#### [WORK REQUIRED]
Continue the forum thread about 6x9 speakers in boxes versus the rear deck from where it stops.

#### [EXCERPTED PASSAGE]
▶

# 6x9 box or in rear.



## Xodus (Jun 2, 2004)

Right now I have some 6x9 in individual boxes I don't like the sound quality and am thinking of going through the frustration to put them in the rear speaker holes. Does anybody have any idea if the sound will be better.


----------



## Xodus (Jun 2, 2004)

I am also thinking about cutting the mids and highs from them. What do you think.


----------



## Radioaktiv (Feb 12, 2004)

6x9s are made to be mounted
not put in boxes

if its thump you're looking for, just get a decent 10" sub in a box


----------



## sr20dem0n (Mar 19, 2003)

what about their sound don't you like?

it will definitely change, but whether this is a good or bad change depends on what you think is lacking now. Specifically, they'll be more efficient, they'll be able to play lower, and the sound won't be quite as punchy. But, due to them playing lower, they'll start distorting at a lower volume unless you put them on a highpass filter.

*6x9s are made to be mounted not put in boxes*
depends completely on the speaker


----------



## Xodus (Jun 2, 2004)

I don't like the shallow sounding bass that comes from them.
I know there not the most greatest speaker around but I feel the sound could be better. They are rockwoods. As far as getting the 10" it is definatly on my list, but my pocket has nothing but lint in it right now and I can't stand poor sound quality.


----------



## sr20dem0n (Mar 19, 2003)

rockwood? is that some cheap rockford and kenwood ripoff company?

Anyway, if it sounds shallow that means the bass response is probably dropping off pretty high. Putting them in the rear deck would let them play lower, which most likely would make the bass sound more full. They will start bottoming out at a lower volume though, so keep that in mind.


----------



## Xodus (Jun 2, 2004)

I have no idea if they are.

Thanks guys for your help


----------



## xbrandonx (Mar 27, 2004)

to combine answer and solve problems
Let the 6x9s run high and as said get a 10" sub to run your lows.

◀

#### [LISTED ENTRIES]

▶

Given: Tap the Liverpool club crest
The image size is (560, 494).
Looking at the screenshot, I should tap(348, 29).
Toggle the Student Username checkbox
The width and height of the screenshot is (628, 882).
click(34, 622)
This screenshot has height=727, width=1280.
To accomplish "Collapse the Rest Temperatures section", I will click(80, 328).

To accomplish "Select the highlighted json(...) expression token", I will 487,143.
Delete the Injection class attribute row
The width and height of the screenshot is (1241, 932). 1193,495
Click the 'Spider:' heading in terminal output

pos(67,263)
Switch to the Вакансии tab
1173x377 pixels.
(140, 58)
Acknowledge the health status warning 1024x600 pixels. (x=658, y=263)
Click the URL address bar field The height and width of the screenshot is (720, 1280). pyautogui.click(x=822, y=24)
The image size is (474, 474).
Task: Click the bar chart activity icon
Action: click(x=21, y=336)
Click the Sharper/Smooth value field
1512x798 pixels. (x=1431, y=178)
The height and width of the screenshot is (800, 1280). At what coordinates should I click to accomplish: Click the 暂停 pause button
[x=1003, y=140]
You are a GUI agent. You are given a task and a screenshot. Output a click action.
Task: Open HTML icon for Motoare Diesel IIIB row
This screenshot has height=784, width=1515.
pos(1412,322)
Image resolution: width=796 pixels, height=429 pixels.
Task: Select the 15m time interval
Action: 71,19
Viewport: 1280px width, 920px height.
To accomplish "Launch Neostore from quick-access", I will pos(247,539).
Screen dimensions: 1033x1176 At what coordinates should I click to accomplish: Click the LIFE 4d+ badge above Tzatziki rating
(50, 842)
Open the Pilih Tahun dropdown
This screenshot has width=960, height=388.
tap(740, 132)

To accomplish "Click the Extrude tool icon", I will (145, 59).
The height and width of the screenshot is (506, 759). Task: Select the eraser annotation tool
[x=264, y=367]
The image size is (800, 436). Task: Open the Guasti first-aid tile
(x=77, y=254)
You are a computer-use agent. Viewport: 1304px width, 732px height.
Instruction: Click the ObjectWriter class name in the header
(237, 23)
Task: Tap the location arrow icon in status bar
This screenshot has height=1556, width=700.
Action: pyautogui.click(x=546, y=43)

◀

#### [EXPECTED ANSWER]
Thats what I've done except instead of a 10" I have 2 8"s. I also have 3 12"s but nothing to push them currently so they're setting at the foot of my bed being used as a table (the box they're in of course)


----------



## SentraFourplay (May 11, 2004)

I cut my 6x9's into my rear deck. If you want pics, or someone wants to post them for me let me know. BTW, I run my 6x9s high, and two xtant 10's low, sounds great.


----------



## johnsonsRIDE (Dec 31, 2003)

i have heard of rockwood i have a rockwood amp... its not very good... my guess is it is a cheap run off of rockford

so that will probably be the reason they arnt sounding very good...


----------



## Xodus (Jun 2, 2004)

I would be interested in the pics. I just cut out that plastic cover. The speakers came with a spacer at least I think that is what it is. Well thats what I used it for. Using it I don't have to cut any metal  . So the speakers sit like a quater inch above the holes. Doesn't look bad. I just have to dill the scew holes. It is going to be FUN. I don't have a right angle drill. They do hit the one trunk bar that doesn't move I'm thinking of taking it out.
For the sound, Well they don't have any bass back there, but the mids and highs sound way better, matter of fact I have the treble turned down all the way.


----------



## xbrandonx (Mar 27, 2004)

Xodus said:


> I would be interested in the pics. I just cut out that plastic cover. The speakers came with a spacer at least I think that is what it is. Well thats what I used it for. Using it I don't have to cut any metal  . So the speakers sit like a quater inch above the holes. Doesn't look bad. I just have to dill the scew holes. It is going to be FUN. I don't have a right angle drill. They do hit the one trunk bar that doesn't move I'm thinking of taking it out.
> For the sound, Well they don't have any bass back there, but the mids and highs sound way better, matter of fact I have the treble turned down all the way.


yeah, I still reccomend turning the trebble up and putting a 10 or even a 12 in your trunk. Nothing wrong with a little bump back there. :cheers:


----------



## Xodus (Jun 2, 2004)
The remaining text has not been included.